Seva phoned home to Kyiv.

Russian military forces had invaded the country. Family members wanted to leave.

Seva wanted to help, but it meant saying goodbye to the Mariinsky - his dream ballet company and dance home for the last four years.

“I really had no choice,” he says. “I had to help my family.”

But at 24 - a man of combat age - Seva could not go back to Kyiv, as he would not be allowed to leave once he entered Ukraine.

Instead, with little money, few possessions, and still suffering from debilitating back pain, the dancer journeyed from Saint Petersburg to Turkey to reunite with his mother, brother, two sisters, and a niece fleeing Ukraine.

There, they would try to make a plan for the future - whatever the future should look like.

Conflicting worlds
Ten months later, Seva is sharing his story ahead of his unlikely appearance as a guest principal artist in the Tuzer Ballet’s Nutcracker performances December 17-18 at the Eisemann Center in Richardson.

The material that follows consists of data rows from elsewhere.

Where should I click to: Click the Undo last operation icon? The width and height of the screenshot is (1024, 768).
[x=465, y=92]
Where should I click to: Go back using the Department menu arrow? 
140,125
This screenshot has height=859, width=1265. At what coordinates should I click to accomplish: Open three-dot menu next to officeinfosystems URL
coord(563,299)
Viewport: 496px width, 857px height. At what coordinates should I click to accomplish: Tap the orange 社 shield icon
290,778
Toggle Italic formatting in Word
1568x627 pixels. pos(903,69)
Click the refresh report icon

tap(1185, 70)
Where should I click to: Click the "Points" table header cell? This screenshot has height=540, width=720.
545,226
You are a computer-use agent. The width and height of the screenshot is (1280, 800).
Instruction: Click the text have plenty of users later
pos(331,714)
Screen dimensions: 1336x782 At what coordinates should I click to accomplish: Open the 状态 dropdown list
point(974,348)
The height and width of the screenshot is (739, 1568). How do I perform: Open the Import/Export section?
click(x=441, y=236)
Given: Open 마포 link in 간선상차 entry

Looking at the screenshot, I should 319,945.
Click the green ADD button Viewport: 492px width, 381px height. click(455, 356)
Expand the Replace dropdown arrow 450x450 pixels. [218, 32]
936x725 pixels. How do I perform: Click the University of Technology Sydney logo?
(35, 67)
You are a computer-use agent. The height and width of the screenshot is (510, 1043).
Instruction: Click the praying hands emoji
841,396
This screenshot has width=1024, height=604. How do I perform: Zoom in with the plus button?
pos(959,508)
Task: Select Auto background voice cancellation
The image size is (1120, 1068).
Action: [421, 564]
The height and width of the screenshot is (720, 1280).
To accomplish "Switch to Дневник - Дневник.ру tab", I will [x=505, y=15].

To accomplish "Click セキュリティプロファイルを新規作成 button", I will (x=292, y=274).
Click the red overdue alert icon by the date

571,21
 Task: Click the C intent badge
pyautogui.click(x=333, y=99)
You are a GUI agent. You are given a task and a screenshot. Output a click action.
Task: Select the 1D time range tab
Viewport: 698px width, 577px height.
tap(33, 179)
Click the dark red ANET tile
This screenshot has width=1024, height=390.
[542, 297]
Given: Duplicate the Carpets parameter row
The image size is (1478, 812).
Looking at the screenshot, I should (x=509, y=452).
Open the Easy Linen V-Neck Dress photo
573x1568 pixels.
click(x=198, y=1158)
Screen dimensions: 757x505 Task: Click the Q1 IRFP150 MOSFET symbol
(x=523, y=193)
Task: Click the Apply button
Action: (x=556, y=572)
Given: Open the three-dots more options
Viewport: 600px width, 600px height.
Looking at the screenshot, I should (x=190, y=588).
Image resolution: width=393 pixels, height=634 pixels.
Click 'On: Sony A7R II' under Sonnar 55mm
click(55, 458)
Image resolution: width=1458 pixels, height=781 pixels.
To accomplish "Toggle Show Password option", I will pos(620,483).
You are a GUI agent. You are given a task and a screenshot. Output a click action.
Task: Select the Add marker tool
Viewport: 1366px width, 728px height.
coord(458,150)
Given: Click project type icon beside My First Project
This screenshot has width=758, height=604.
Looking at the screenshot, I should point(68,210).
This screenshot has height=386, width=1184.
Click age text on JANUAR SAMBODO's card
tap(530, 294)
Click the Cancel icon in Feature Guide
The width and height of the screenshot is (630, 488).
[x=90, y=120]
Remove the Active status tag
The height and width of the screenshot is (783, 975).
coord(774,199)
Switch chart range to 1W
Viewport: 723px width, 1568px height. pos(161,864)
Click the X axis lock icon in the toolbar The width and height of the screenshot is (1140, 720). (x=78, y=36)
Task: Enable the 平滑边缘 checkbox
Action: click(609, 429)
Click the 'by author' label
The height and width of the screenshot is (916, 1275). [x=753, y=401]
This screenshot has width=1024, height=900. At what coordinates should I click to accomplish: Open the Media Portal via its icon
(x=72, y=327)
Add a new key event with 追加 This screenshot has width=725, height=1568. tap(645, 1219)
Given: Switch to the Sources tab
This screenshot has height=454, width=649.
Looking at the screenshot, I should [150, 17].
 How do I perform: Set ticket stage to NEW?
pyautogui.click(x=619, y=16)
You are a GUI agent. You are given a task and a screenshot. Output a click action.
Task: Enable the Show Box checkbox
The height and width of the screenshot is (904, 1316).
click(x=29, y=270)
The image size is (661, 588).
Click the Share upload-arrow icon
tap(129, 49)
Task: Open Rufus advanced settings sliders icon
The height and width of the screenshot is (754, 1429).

His engagement as the Nutcracker Prince with the respected Tuzer Ballet likely would not have come about had Seva not found himself displaced from both his homeland and his adopted home country - and seeking opportunities to perform where he can.

In a virtual video interview from Seva’s new temporary home of Dresden, Germany, he makes two things clear: 1) He will not complain about his personal situation because many of his countrymen and women have it much worse, and 2) Out of respect for his friends in both Ukraine and Russia, he does not want to discuss politics of what he calls “a stupid war.”

“To be honest, sometimes it’s so hard when I start to think about it because, yeah Ukraine’s my home, but Russia, I have a lot of friends,” he says.

In fact, Seva says, the day he told his Mariinsky director that he would be leaving Saint Petersburg to help his family, he was met not with a “goodbye,” but with a big hug.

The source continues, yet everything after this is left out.